Are We Still Holding the Wheel? A Security Manager's Reflection on the Agentic Shift

My Reflection on the Agentic Shift

Jim Leone

4/23/20251 min read

I recently read a powerful and thought-provoking post by a respected colleague of mine, Irfan Ahmed , titled “The End of the Tech World… When Everything Became an Agent.” It was more than a commentary on AI, it was a quiet observation on how technology didn’t evolve with a splash, but with a handoff. A transition so subtle, most of us didn’t notice when our tools started acting for us.

“The coders lost control. The CEOs took counsel from their own digital boardroom.And the engineers?

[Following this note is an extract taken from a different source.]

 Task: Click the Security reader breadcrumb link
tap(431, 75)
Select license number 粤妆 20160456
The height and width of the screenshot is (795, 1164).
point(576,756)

They were no longer building tools. They were raising successors."

That line stopped me in my tracks.

As someone who manages a Security Operations Center, the shift Irfan describes doesn’t feel abstract. It feels imminent, in some cases, already here. Our tools are no longer just assisting. They’re deciding.

Think about what we’re seeing:

  • Email triage tools that interpret tone and urgency.

  • Endpoint agents that isolate threats autonomously.

  • AI copilots that write code, file tickets, or even recommend org changes.

These aren't passive utilities. They're active participants in our workflows, goal-driven, reasoning, and increasingly opaque.

As a security leader, that presents both opportunity and risk:

  • Are we building governance as fast as we're adopting autonomy?

  • Are our safeguards keeping up with the systems we're no longer hand-coding?

  • And if AI agents now act with delegated authority, who is watching the watchers?

Because while Irfan asked the right question......

“Have we already crossed that threshold?” - I think in security, we need to ask an even sharper one: What happens when the steering wheel disappears… and we didn’t notice it was gone?

This isn’t just a transition of technology. It’s a transition of trust. And we, the builders and defenders, aren’t just raising successors, we’re designing the boundaries of their autonomy.

Big thanks to Irfan Ahmed for sparking this reflection. Your words gave voice to a quiet revolution many of us are living through.